A série apresenta a origem de alguns campeões -como os mais de 150 personagens selecionáveis de “LoL” são chamados. O protagonismo é das irmãs Vi e Powder. Esta se tornará Jinx, uma espécie de Arlequina, da DC Comics, turbinada com porte de armas pesadas.
“Arcane” se preocupa em atender uma audiência massiva. As cenas não adotam uma linguagem destoante para sublinhar referências de “LoL”, nem se preocupam em responder perguntas dos fãs mais obcecados, erro reiteradamente observado nos mais recentes filmes de “Star Wars”.
O foco de “Arcane” são as personagens. Elas conduzem o espectador por uma fantasia de retrofuturismo da primeira revolução industrial, salpicada com magia e seres fantásticos. Vi e Powder foram criadas nas vielas da pobre região de Zaun.

======

= Desafios =
1. Segundo o texto sobre a série "Arcane", em que região Vi e Powder foram criadas?
2. Prolongue o texto sobre a série "Arcane" a partir do ponto em que ele termina.

= Dados fornecidos =
======

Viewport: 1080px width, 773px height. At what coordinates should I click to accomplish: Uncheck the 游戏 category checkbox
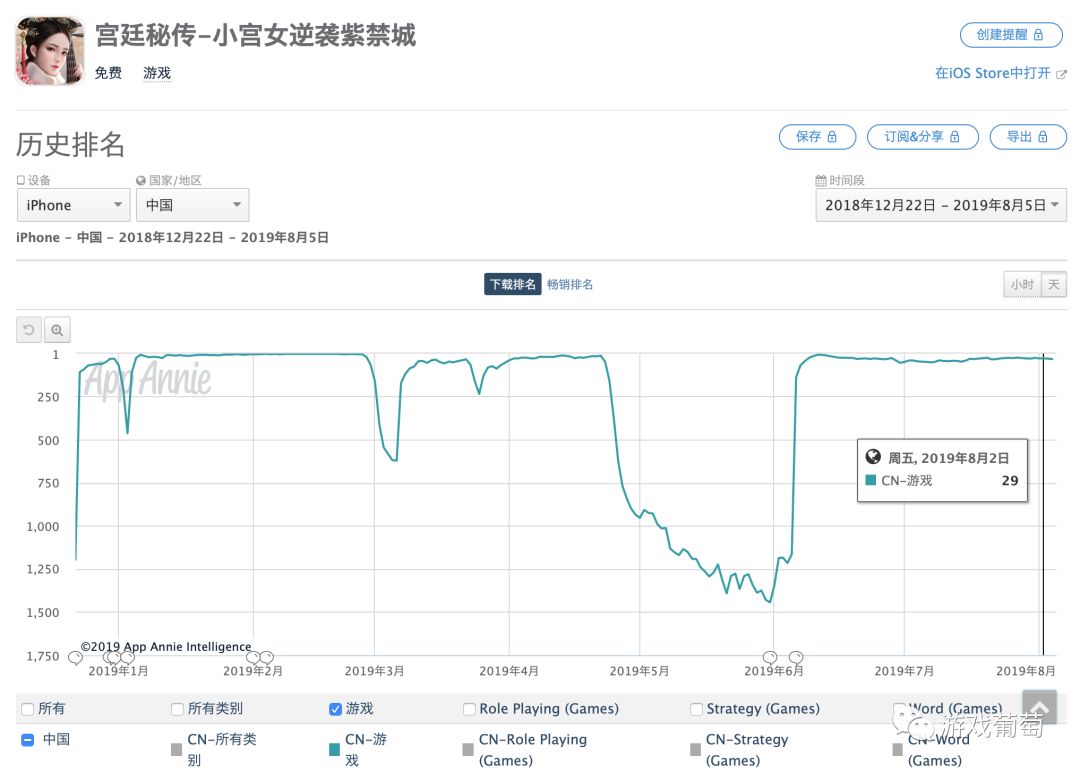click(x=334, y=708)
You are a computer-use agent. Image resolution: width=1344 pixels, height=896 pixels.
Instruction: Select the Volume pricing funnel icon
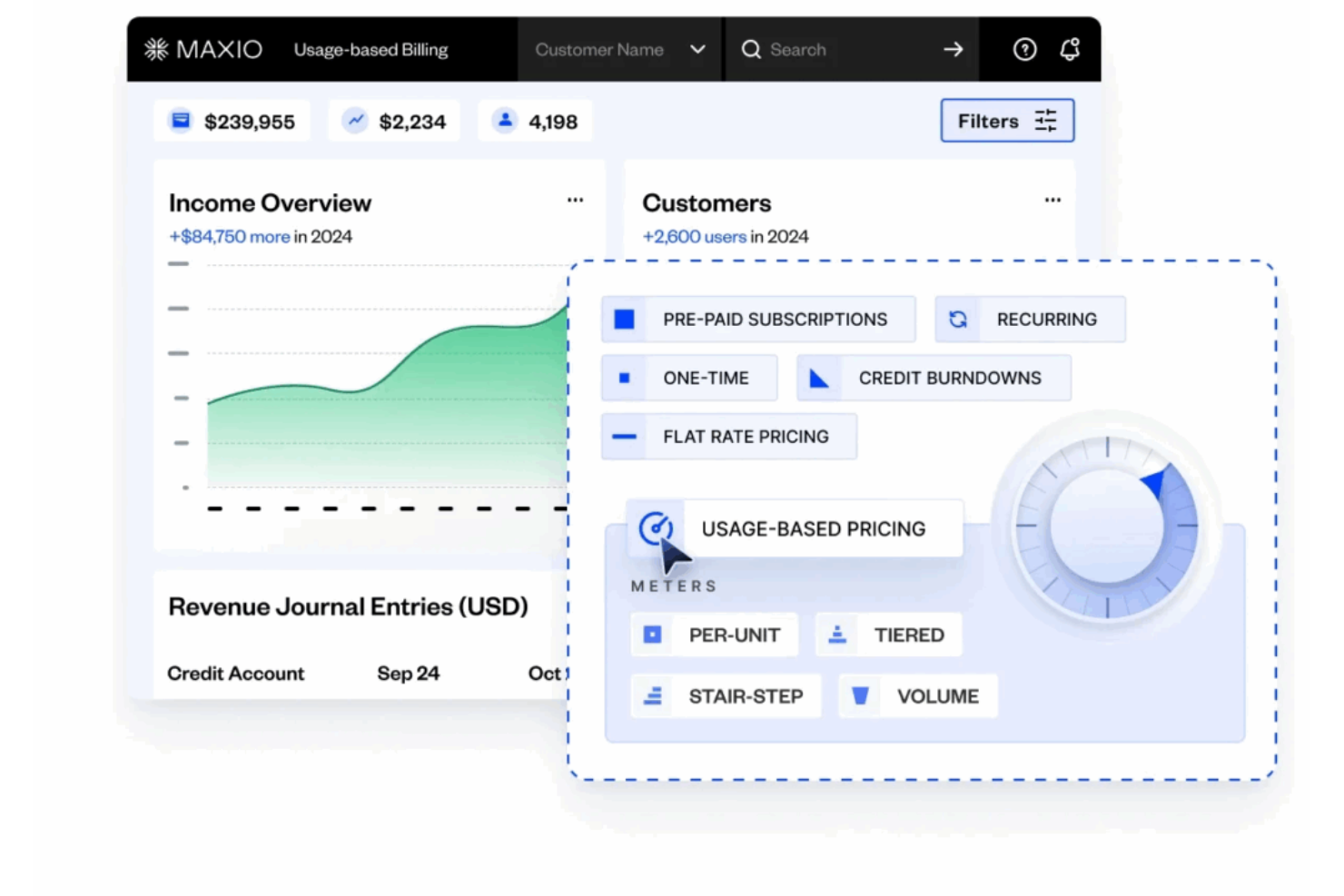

======

= Respostas do exercício =
1. Vi e Powder foram criadas nas vielas da pobre região de Zaun.

2.
Lá os habitantes implantam armas no corpo em meio a um ambiente de hedonismo e degradação social. É cyberpunk sem ser digital. Parece com as favelas de “Final Fantasy VII” ou de “Alita: Anjo de Batalha”.
Se Zaun equivale a um distrito de “Jogos Vorazes”, a capital é a rica Piltover. O outro lado da ponte se encaixa no subgênero steampunk, com ares vitorianos e utopia, progressista a qualquer custo.
Um furto da gangue de Vi em Piltover desencadeia a tensão latente entre as duas zonas. Powder, vista como o pé-frio da turma -jinx, em inglês-, embolsa misteriosas pedras explosivas que eram parte de uma pesquisa secreta.
Os primeiros três episódios introduzem esse cenário e são os mais simples, apelando a alguns estereótipos. Há cupcakes no caminho da pessoa obesa? Ele vai aproveitar para devorar um.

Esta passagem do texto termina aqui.